YOUR TASKS =
1. In the text on OL survival in mice, what dose of tamoxifen did the mice analyzed in Figure 2 receive at P60?
2. Based on the text on OL survival in mice, are these statements correct? (a) In the optic nerve, the density of mGFP⁺ OLs fell about 40% between P60+10 and P60+180. (b) The scale bar in Figure 1 is 40 μm. (c) In the corpus callosum, the normalized density of mGFP⁺ OLs changed appreciably between P60+10 and P60+545.
3. Continue the text on OL survival in mice from the point where it stops.

TEXT SECTION =
__________

Keywords: Opalin-CreER; cell survival; cell turnover; cerebral cortex; corpus callosum; internode; myelin; optic nerve; spinal cord; transgenic mouse.

Graphical abstract

Figure 1

Extreme Longevity of OLs in the Corpus Callosum (A) Experimental protocol. Tamoxifen was administered to Opalin–iCreER^T2: Tau–mGFP or Opalin–iCreER^T2: Rosa–YFP mice starting on P60 (Experimental Procedures). Mice were killed and examined at various times post-tamoxifen as indicated. (B) Schematic of the brain showing the part of the corpus callosum (in red) within the medial limits of the lateral ventricles that was investigated in this study. (C and D) mGFP⁺, CC1⁺ OLs in Opalin-CreER^T2: Tau-mGFP mice that received 55 mg/kg tamoxifen, imaged at P60+30 (C) and P60+365 (D). (E) The normalized density of mGFP⁺ OLs did not change detectably over this time frame. (F–H) mGFP⁺, CC1⁺ OLs in a mouse that received 120 mg/kg tamoxifen, imaged at P60+365. The mGFP (G) and CC1 (H) channels are merged with DAPI labelling in (F). (I) The normalized density of mGFP⁺ OLs did not change appreciably between P60+10 and P60+545. (J) Similar data were obtained using Opalin-CreER^T2: Rosa-YFP mice. The normalization procedure is described in Experimental Procedures. Arrows indicate cell bodies of mGFP⁺, CC1⁺ double-positive OLs. Error bars represent SEM. Scale bar, 20 μm. See also Figures S1 and S2.

Figure 2

OL Survival in the Motor Cortex, Spinal Cord, and Optic Nerve Opalin-iCreER^T2: Tau-mGFP mice received 120 mg/kg tamoxifen at P60 and were analyzed up to 18 months (545 days) later. (A, C, and E) mGFP⁺, CC1⁺ OLs in Opalin-CreER^T2: Tau-mGFP motor cortex (A), corticospinal tract (C) or optic nerve (E), imaged at the indicated times post-tamoxifen. (B) In motor cortex, the normalized density of mGFP⁺ OLs did not change between P60+10 and P60+180 but decreased ∼30% in the following 6 months to one year (P60+545; 1-way ANOVA, p = 0.036). (D) In the corticospinal tract, the density of mGFP⁺ OLs did not change between P60+10 and P60+180, but declined during the following year (1-way ANOVA, p < 0.01). (F) In optic nerve, the density of mGFP⁺ OLs declined ∼40% between P60+10 and P60+180 (t-test, p < 0.01), after which OL density appeared to stabilize (1-way ANOVA over the whole time course, p = 0.014). Asterisks indicate values significantly different from P60+10 (^∗p < 0.05, ^∗∗p < 0.01, and ^∗∗∗p < 0.001). Error bars represent SEM. Scale bar, 40 μm. See also Figures S1, S2.

__________

RECORDED DATA =
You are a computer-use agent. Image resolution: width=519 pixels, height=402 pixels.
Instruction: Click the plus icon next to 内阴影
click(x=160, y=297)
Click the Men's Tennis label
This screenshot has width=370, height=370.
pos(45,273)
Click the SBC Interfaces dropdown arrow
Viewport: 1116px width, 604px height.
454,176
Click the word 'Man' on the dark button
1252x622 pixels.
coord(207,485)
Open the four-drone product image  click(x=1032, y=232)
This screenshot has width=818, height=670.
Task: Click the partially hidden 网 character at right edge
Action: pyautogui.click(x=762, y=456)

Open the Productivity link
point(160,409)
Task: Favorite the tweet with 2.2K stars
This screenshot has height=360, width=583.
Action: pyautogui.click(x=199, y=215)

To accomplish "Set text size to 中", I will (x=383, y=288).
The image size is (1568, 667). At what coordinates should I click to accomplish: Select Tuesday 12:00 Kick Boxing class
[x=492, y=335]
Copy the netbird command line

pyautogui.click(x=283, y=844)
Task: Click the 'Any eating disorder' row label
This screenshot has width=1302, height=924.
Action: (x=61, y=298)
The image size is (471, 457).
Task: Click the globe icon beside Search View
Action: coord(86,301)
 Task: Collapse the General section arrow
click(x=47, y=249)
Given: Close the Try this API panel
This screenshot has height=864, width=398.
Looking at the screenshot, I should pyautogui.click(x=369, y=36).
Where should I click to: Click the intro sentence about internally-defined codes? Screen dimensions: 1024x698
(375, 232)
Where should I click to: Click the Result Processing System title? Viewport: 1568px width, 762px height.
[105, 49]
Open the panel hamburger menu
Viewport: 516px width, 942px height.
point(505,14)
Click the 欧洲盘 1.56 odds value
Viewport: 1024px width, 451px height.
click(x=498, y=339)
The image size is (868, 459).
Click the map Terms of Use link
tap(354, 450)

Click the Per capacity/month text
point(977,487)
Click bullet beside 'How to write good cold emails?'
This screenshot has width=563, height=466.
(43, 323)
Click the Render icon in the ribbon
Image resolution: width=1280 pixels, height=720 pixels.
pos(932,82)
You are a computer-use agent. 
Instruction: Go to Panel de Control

__________

ANSWERS FOR THIS EXERCISE =
1. 120 mg/kg

2.
(a) Yes: "In optic nerve, the density of mGFP⁺ OLs declined ∼40% between P60+10 and P60+180"
(b) No: "Scale bar, 20 μm."
(c) No: "The normalized density of mGFP⁺ OLs did not change appreciably between P60+10 and P60+545."

3.
Figure 3

Total Number of Myelinating OLs as a Function of Age CC1⁺ mature OL cell bodies were counted in Opalin–iCreER^T2: Tau–mGFP mice or wild-type mice of the same ages. (A–D) Micrographs of CC1⁺ OLs, counterstained with DAPI, in corpus callosum (A and B), corticospinal tract (C) and optic nerve (D), at the indicated times post-tamoxifen. (E) In the corpus callosum, the normalized density of CC1⁺ OLs increased between P60+10 and P60+180 and then remained approximately constant until at least P60+545 (1-way ANOVA, p < 0.0001). (F) In the spinal cord, there was a gradual decrease in the density of CC1⁺ OLs after P60+180 (1-way ANOVA, p < 0.0001) in parallel with the loss of GFP⁺ OLs (Figure 2D). (G) In the optic nerve, the density of CC1⁺ OLs decreased between P60+10 and P60+90 (1-way ANOVA, p < 0.0001) but stabilized after that, apart from a transient increase around P60+365. Asterisks indicate values significantly different from P60+10 (^∗p < 0.05, ^∗∗p < 0.01, and ^∗∗∗p < 0.001). Error bars represent mean ± SEM. CC, corpus callosum; ON, optic nerve; SC, spinal cord. Scale bar, 10 μm.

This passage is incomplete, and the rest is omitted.